In time we’ll not feel the shock and pain of losing our sweet little dog Rascal
who died unexpectedly, 6 days before we left, while getting his teeth cleaned.
A simple procedure under anethesia to prepare him for his year’s stint with the Foo Family.
In time we’ll forget the heart searing panic our helper Loonni had in hearing that her son wasn’t attending school in Thailand. And that he was intending to become a buddhist monk before her return in only 3 weeks. Her initial days of despondency and her urgent need to get on the next plane out of Singapore. In time, perhaps we'll all only remember that God gave wisdom, good advisors, and peace for her to stay until the date of her purchased air ticket, and that she had good closure to her life in Singapore. Perhaps in time, we’ll hear that this boy, and the rest of her extended family, have entrusted their lives the the Saviour that she found while working for us.
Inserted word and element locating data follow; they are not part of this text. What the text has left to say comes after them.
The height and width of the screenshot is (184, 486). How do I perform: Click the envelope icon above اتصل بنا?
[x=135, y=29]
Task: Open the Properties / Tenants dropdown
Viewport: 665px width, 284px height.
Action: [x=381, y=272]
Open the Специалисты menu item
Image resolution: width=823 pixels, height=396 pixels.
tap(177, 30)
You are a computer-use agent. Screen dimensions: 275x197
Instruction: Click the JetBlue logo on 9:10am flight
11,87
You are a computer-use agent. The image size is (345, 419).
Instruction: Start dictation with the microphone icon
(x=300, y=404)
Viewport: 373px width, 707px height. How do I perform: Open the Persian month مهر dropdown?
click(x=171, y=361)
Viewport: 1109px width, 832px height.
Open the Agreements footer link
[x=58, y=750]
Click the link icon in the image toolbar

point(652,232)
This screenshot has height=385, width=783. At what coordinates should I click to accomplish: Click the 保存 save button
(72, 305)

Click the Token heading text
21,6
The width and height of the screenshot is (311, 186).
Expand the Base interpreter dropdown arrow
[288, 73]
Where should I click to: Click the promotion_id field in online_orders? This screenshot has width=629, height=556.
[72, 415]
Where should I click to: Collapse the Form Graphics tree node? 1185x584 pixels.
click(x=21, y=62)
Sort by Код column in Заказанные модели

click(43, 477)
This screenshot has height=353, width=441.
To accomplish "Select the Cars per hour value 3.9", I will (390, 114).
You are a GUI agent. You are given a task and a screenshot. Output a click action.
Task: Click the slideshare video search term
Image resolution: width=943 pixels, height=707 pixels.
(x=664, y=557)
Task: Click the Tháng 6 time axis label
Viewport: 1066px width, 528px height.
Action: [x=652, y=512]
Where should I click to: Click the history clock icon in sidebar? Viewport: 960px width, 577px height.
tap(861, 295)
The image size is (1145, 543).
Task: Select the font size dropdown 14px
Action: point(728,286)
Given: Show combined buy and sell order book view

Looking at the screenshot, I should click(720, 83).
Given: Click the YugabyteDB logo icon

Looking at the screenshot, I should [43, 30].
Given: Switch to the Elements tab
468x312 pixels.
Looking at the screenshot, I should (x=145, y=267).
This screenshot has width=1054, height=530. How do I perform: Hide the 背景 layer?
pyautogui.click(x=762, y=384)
In time, I’ll forget that the plans to have our last day together sending to Loonni at the airport then enjoying together the things we love was spoiled by my accepting a lunch ‘treat’ from a friend who didn’t know how to meet me at one of the most well known and central locations in the city. Instead she said, “I’ll call you at 11:05 and pick you up wherever you are.” (how about that popular place I just suggested?) These circumstances then filled my last day with 2 hours waiting and crossing town by train to meet her, only to hear her say when she finally found me: “If I didn’t love you so much. I’d have turned around and gone home.” I took her arm and said, “We both have had a frustrating morning. Let’s go have some lunch and redeem it.”
In time we’ll forget the panic of realizing that some things we needed to take with us were packed by the movers and put in storage (receipts, documents, the pile of info regarding life in CA). ARGH!!! But there was in the very end, the relief that the important 'starhub' cable equipment we needed to return, was at our friends the Webb's house and not in a storage box afterall.
We'll forget the bad and cherish the good memories. Just like it was in having a baby.